Updated by headius (Charles Nutter) almost 16 years ago

=begin
Dave Thomas wrote:

Why not use the same lock that's used by require? The two are clearly
related, and if there's a require in progress, you'd want to suspend
autoload until it has finished, and the result of the require might
affect the behavior of the autoload.

It probably could use the same lock; the trickier bit is that in between
encountering the autoload and requiring the file there's already state
changes happening. So I think we still need to ensure the autoload
marker is mutated under lock as well.

To be honest, I'm not sure autoload is really even possible to make safe
in the presence of threads...the design of it may be inherently
incompatible.
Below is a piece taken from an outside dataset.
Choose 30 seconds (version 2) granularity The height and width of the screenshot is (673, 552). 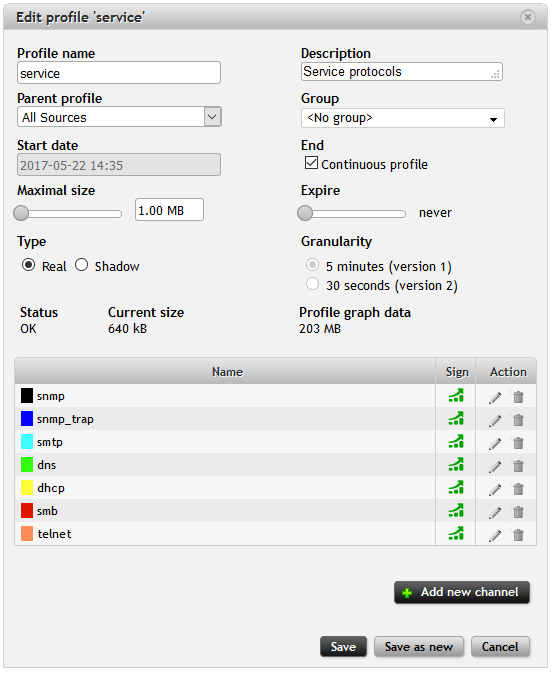312,284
But I'm willing to talk through some possibilities and see
what we can come up with.

=end

Actions #3

Updated by pragdave (Dave Thomas) almost 16 years ago

=begin

On Dec 22, 2008, at 1:44 PM, Charles Oliver Nutter wrote:

It probably could use the same lock; the trickier bit is that in
between encountering the autoload and requiring the file there's
already state changes happening. So I think we still need to ensure
the autoload marker is mutated under lock as well.
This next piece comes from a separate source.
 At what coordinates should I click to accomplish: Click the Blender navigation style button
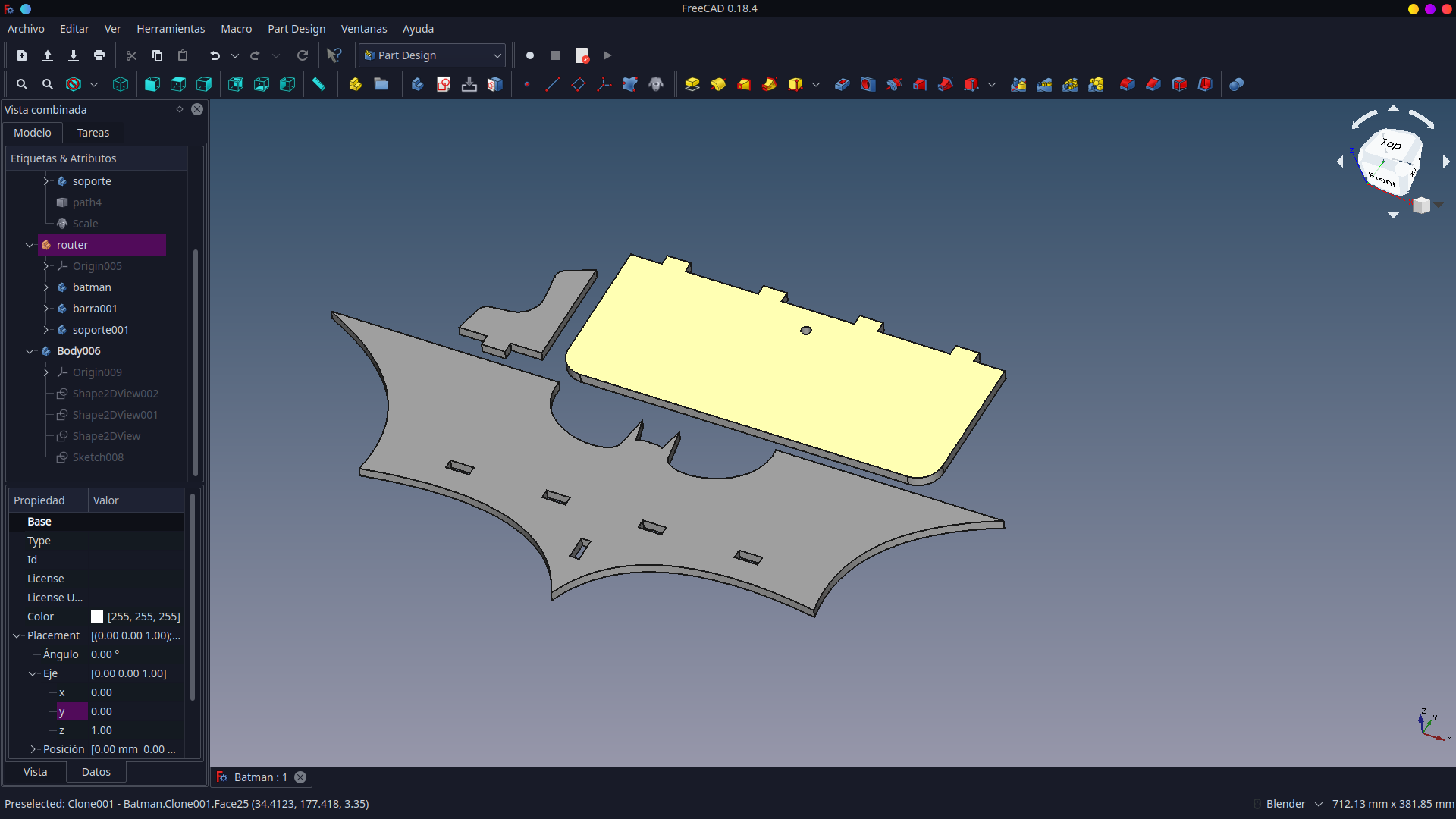1287,804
To be honest, I'm not sure autoload is really even possible to make
safe in the presence of threads...the design of it may be inherently
incompatible. But I'm willing to talk through some possibilities and
see what we can come up with.

Yeah--you'd need to make require transactional somehow.

Stupid question: does anyone actually use autoload?

Dave

=end

Actions #4

Updated by drbrain (Eric Hodel) almost 16 years ago

=begin
On Dec 23, 2008, at 05:53 AM, Dave Thomas wrote:

On Dec 22, 2008, at 1:44 PM, Charles Oliver Nutter wrote:

It probably could use the same lock; the trickier bit is that in
between encountering the autoload and requiring the file there's
already state changes happening. So I think we still need to ensure
the autoload marker is mutated under lock as well.
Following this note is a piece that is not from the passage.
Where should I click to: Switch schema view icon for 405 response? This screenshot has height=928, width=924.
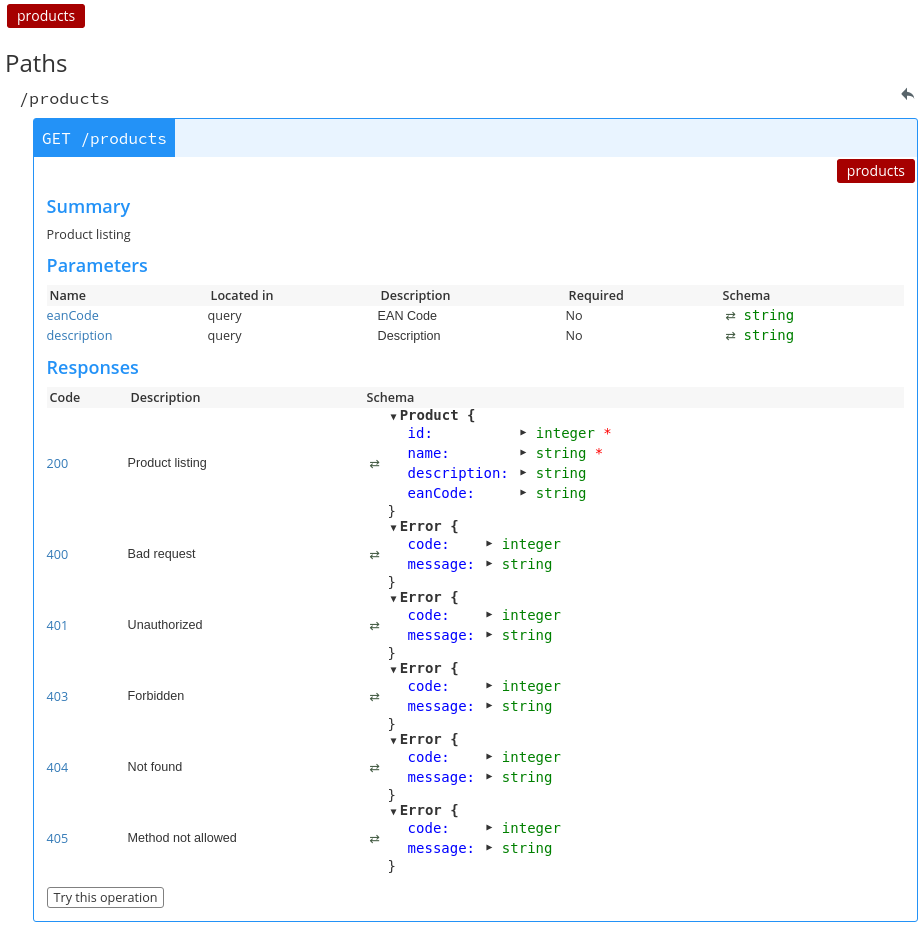click(x=374, y=839)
To be honest, I'm not sure autoload is really even possible to make
safe in the presence of threads...the design of it may be
inherently incompatible. But I'm willing to talk through some
possibilities and see what we can come up with.

Yeah--you'd need to make require transactional somehow.

Stupid question: does anyone actually use autoload?

RubyGems now does, but the code wasn't introduced by me.

=end

Actions #5

Updated by rogerdpack (Roger Pack) almost 16 years ago

=begin

Currently autoload is not safe to use in a multi-threaded application.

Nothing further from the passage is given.